Many will say that no one should judge Maynard
for her decision, that it was her life and her choice, and that no one could
understand the kind of suffering she had been through.
Such objections are
misplaced. Brittany Maynard wanted us all to judge her situation, to approve of
her action.
It was Maynard herself who decided to go public with her suicide.
She approached Compassion & Choices, the well-funded proponent of the
legalisation of assisted suicide in the US, and offered to tell her story in
order to support legalisation.
The result was a slickly produced
video that has been viewed by nearly 11million people. Maynard
positioned her suicide as part of the campaign to legalise assisted suicide; we
were invited to judge.
The video offers a highly personal story,
featuring the 29-year-old school teacher talking of her abandoned hopes and
dreams that will never be fulfilled. It is full of sadness, of loss, and is
enormously affecting.
But – and this is characteristic of assisted-suicide
campaigns – the video relies on the audience’s vicarious suffering to convince
them of the case for legalising assisted suicide, rather than offering any
substantive arguments.
Understand my personal circumstances and you will agree
with my decision’, says Maynard in the video. ‘For people to argue against this
choice for sick people really seems evil to me… They try to mix it up with suicide
and that’s really unfair.’
Despite the enormous emotional pressure to
agree with Maynard’s decision, we shouldn’t.
Why was her action regrettable? It
is based on an unreal understanding of death.
As Kevin Fitzpatrick of Not Dead Yet, an organisation for disabled people opposed to
legalising assisted suicide, noted perceptively, death is the end of all the
possibilities of life. To be dead is more disabling than any injury or disease.
Fitzpatrick remarks that ‘[w]e have lost our sense of “terrible beauty”’,
whereby even in the depths of suffering and horror ‘there can still be
something there for us to find profound, even beautiful’.
Suicide is disturbing
because it cuts short the possibility for human interaction, for participation in
one another’s lives.
The decision to commit suicide would be more
understandable if physical pain with no prospect of alleviation was the
motivating force behind it.
But the figures from Oregon indicate that pain is not even in the
top-five reasons why Oregonians take their lives.
Instead, the principal
motivation is fear – of loss of autonomy, of missing out on life’s enjoyments,
of loss of dignity, of loss of bodily functions, and of being a burden.
Maynard
herself said she feared the effects of gradual disintegration. ‘The hair on my
scalp would have been singed off. My scalp would be left covered with first-degree
burns. My quality of life, as I knew it, would be gone.’

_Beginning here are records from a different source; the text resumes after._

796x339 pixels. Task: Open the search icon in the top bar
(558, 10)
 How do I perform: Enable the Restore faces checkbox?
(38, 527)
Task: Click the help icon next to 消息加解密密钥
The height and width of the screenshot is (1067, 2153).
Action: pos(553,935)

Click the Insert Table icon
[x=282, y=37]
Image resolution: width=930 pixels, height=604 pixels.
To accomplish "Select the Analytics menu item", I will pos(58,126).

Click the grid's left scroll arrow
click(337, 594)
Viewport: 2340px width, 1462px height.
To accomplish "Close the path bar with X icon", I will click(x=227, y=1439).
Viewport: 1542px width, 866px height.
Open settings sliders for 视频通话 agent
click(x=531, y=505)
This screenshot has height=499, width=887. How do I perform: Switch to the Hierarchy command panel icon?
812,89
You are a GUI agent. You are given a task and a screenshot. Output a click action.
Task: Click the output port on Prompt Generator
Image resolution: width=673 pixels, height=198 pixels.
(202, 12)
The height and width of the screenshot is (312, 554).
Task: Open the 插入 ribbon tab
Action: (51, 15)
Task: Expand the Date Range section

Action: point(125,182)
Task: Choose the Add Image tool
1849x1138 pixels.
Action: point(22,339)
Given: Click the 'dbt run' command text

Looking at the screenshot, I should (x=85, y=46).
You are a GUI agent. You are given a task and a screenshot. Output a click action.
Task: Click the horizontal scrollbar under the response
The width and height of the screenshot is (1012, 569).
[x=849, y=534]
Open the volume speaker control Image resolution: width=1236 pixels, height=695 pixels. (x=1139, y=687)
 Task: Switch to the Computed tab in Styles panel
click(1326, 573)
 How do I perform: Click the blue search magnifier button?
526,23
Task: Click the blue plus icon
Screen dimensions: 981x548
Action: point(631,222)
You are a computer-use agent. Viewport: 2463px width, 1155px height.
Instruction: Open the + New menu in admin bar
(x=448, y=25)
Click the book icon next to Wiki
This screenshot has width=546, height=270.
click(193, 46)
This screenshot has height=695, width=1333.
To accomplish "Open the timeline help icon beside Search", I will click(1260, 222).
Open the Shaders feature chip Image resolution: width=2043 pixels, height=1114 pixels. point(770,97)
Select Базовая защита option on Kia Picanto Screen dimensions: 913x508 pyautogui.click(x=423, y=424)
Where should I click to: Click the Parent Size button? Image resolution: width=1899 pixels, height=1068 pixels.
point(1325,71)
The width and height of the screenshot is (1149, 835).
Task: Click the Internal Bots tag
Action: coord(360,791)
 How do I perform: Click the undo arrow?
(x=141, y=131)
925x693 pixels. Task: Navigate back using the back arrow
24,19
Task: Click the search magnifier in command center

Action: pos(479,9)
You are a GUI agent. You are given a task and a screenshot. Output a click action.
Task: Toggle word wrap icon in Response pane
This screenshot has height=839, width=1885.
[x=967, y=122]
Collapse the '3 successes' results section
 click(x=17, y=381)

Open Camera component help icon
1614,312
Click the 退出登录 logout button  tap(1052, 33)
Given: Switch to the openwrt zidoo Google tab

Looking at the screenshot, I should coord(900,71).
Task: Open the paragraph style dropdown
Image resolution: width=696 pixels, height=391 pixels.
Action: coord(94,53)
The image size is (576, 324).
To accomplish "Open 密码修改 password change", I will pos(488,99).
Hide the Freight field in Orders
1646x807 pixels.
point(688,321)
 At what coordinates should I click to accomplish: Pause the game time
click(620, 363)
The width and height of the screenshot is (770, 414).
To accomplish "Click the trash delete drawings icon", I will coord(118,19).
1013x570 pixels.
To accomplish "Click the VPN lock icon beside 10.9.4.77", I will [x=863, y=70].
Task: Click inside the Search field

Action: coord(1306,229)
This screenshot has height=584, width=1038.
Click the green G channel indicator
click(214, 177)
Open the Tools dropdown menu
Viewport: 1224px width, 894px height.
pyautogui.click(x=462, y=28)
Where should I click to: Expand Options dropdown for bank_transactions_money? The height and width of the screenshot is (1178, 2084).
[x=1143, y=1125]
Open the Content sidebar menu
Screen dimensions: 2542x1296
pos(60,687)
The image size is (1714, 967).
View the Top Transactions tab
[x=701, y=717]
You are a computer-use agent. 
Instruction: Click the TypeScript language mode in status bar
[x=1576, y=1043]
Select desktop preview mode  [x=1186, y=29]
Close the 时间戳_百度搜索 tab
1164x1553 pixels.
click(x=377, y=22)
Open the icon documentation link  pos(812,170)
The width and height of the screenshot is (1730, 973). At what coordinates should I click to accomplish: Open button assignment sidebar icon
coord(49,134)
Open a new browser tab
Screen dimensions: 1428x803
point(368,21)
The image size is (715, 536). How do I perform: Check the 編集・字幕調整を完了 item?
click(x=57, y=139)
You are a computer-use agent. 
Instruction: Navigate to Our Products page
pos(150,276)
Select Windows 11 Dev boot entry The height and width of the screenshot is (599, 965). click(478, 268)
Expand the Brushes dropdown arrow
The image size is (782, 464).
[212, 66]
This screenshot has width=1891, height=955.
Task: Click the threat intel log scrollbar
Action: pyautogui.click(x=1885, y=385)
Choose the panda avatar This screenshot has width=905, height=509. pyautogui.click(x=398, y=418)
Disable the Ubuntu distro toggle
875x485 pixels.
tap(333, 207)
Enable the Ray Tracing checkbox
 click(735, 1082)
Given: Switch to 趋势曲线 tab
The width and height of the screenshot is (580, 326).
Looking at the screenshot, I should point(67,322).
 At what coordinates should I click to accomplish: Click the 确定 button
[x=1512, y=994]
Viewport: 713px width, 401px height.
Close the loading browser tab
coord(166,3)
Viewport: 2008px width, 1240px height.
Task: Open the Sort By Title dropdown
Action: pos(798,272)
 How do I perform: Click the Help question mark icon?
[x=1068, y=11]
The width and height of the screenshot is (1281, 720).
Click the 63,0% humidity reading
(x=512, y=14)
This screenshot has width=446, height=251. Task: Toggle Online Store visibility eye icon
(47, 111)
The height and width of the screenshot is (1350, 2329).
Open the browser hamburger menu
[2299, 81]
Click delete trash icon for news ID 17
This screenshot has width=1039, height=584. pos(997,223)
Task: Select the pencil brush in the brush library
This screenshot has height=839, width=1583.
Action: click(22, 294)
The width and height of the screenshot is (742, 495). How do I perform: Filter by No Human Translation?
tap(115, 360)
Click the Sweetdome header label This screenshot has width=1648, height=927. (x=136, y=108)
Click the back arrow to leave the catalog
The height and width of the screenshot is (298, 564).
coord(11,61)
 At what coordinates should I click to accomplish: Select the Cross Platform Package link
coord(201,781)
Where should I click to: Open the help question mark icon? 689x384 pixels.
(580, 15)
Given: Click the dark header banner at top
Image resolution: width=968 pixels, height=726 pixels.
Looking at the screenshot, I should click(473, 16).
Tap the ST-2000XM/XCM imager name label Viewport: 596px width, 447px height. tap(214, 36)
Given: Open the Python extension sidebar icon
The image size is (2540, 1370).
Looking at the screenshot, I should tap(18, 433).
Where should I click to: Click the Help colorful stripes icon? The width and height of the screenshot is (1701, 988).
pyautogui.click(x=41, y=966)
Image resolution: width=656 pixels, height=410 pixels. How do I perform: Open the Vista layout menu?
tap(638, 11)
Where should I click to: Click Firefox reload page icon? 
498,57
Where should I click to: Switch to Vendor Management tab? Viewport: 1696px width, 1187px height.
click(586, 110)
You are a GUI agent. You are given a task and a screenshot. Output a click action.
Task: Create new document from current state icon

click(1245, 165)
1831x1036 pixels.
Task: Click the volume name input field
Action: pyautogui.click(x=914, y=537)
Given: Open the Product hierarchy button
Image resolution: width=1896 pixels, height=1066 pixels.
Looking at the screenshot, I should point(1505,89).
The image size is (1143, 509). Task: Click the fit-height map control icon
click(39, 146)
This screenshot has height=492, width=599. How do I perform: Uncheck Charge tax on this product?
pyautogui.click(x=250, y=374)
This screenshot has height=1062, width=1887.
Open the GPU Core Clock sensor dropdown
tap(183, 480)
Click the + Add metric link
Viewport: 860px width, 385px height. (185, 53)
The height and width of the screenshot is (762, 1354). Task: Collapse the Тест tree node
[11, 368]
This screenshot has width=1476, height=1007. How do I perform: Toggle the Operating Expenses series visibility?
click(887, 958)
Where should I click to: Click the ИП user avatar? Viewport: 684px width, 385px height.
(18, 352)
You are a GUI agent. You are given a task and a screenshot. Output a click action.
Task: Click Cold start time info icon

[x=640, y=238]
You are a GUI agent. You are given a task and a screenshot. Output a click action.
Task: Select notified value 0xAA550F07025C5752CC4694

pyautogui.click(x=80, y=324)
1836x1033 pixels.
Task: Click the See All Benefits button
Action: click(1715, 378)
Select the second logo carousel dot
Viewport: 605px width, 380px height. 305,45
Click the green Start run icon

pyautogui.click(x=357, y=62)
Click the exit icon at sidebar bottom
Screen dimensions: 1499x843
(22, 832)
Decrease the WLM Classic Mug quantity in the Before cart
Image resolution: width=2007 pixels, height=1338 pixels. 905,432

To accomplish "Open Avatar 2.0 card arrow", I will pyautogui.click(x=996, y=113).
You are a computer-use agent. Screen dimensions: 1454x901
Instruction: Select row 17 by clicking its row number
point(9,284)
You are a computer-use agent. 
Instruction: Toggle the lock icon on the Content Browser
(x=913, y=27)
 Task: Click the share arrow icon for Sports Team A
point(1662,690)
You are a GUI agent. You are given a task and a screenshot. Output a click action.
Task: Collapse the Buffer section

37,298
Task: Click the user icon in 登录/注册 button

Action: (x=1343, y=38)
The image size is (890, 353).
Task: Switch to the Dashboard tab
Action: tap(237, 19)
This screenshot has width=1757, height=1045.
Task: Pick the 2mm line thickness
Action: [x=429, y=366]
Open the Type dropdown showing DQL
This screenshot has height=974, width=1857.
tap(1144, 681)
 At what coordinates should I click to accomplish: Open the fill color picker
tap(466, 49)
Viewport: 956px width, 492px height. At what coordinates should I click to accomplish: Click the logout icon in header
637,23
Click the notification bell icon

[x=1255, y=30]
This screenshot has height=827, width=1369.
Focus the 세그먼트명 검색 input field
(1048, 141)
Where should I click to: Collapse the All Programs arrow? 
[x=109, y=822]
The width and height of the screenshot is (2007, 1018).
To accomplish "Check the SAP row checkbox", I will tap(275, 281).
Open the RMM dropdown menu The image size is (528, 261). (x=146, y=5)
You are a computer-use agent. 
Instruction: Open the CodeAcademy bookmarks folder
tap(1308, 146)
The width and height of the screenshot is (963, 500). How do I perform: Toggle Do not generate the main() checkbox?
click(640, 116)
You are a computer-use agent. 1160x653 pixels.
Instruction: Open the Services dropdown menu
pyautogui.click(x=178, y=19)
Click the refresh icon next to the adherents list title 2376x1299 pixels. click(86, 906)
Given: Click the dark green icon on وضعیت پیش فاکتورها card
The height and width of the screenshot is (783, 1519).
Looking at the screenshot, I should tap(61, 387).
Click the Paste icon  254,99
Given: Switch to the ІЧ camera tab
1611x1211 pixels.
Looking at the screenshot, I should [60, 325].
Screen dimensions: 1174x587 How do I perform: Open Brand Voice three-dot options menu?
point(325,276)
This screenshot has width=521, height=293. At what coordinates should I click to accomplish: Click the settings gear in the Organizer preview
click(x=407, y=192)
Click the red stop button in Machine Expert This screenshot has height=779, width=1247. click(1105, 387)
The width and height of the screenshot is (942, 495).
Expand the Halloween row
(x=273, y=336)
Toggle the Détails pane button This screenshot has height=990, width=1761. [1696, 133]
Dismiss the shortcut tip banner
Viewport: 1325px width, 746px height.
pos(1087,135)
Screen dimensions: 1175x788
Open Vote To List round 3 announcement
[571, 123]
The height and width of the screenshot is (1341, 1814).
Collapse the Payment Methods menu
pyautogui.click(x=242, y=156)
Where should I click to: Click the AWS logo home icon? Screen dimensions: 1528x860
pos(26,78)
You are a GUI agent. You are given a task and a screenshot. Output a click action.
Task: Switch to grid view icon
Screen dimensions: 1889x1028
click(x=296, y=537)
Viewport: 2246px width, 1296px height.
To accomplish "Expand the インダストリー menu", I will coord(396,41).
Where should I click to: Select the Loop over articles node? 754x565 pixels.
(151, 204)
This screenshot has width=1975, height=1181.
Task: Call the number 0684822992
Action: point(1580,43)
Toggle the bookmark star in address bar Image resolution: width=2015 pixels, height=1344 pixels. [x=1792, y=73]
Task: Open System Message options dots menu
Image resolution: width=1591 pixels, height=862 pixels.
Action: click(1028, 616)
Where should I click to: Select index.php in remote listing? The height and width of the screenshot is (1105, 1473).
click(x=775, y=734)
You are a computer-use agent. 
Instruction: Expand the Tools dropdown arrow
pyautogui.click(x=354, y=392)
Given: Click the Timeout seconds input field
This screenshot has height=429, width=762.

Why, in a society where celebrities are
condemned for such banal actions as smoking, using bad language, or dieting too
much, are we not allowed to say that someone who takes the most profound and
awful decision – to end their life – is wrong?
That is not to say that
Maynard’s decision was not understandable, given the horrific circumstances she
found herself in.
But understandable is not the same as right.
But we must ask the question: who is more
wrong? The person who jumps from the building ledge or those who shout ‘jump’
from the ground?
It is the campaign Maynard supported that is much more
profoundly wrong.
Suicides have been part of every human society to date. But
to offer death as a menu choice delivers a despairing, defeatist message to
everyone left behind, let alone those who continue to fight on living
‘undignified’ lives.
With suicide, there is no volenti non fit
injuria (‘doing harm only to oneself’). The casual destruction of human life
should shock and abhor us.
And if the law becomes indifferent to assisted
suicide, we must continue to reject it on moral grounds.